___ Data listing

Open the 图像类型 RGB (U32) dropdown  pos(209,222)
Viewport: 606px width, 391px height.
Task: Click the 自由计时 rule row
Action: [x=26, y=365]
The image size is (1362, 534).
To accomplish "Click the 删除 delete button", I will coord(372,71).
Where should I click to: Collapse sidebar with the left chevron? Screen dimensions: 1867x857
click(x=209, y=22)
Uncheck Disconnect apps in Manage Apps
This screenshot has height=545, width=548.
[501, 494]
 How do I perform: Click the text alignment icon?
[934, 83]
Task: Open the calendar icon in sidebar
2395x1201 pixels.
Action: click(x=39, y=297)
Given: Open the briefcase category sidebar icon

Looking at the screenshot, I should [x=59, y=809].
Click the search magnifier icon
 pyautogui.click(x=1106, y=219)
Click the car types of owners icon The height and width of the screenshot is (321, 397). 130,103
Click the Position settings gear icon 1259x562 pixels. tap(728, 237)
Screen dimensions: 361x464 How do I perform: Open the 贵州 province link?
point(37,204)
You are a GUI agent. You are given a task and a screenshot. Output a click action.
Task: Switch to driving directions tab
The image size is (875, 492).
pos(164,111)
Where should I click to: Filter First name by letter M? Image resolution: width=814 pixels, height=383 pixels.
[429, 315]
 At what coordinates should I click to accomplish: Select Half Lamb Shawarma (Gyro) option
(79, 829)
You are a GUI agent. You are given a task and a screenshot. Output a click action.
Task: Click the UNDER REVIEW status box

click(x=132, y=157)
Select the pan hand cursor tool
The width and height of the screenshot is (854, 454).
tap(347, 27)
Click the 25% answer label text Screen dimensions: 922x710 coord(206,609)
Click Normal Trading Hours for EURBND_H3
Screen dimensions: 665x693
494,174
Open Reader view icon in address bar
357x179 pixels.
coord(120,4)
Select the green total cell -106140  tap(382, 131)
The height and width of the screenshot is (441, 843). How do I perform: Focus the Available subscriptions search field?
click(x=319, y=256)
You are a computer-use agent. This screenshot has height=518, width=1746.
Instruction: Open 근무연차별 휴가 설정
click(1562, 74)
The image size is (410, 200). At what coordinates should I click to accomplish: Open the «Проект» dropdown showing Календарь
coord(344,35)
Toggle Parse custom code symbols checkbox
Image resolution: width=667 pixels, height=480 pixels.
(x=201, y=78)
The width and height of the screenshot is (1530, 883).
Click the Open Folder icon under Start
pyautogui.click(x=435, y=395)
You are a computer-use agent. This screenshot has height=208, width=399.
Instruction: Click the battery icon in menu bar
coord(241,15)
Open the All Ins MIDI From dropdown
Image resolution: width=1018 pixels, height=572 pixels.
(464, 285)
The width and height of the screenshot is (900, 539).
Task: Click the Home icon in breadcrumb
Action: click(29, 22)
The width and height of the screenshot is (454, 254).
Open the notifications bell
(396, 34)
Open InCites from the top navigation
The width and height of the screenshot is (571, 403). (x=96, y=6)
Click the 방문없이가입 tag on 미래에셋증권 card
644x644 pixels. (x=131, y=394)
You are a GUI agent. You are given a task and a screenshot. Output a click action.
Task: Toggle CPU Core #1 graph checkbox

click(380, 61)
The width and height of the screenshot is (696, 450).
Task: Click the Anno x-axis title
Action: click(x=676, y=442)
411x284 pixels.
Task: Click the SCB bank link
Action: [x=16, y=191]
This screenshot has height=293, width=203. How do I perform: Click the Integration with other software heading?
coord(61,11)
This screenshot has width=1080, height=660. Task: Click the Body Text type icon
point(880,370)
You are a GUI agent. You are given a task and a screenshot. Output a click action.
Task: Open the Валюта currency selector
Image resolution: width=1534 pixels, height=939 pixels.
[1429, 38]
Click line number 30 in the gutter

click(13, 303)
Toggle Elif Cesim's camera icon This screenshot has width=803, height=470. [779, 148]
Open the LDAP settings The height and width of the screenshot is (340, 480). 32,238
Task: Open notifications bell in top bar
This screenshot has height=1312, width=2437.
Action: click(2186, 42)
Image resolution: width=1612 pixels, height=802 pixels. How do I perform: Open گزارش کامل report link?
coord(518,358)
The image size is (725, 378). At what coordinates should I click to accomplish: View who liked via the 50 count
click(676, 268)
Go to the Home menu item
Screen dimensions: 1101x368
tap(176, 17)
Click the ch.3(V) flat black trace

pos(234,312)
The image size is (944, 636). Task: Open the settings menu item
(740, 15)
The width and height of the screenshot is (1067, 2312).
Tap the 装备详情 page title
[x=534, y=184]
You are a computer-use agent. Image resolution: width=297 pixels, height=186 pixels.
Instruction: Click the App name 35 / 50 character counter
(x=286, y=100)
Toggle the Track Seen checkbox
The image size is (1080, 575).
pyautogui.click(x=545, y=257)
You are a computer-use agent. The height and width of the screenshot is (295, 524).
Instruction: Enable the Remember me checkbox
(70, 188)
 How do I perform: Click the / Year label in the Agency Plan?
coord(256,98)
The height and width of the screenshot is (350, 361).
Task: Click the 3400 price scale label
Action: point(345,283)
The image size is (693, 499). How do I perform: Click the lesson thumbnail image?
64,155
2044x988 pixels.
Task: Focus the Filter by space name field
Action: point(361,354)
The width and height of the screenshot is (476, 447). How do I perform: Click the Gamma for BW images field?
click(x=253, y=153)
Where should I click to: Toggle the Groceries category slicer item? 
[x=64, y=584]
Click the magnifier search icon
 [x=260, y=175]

______

#### What the exercise asks
State how many lines of the entries above contain the string "coordinates", with letter case taken into account. Give only the number.

#### Solution below
3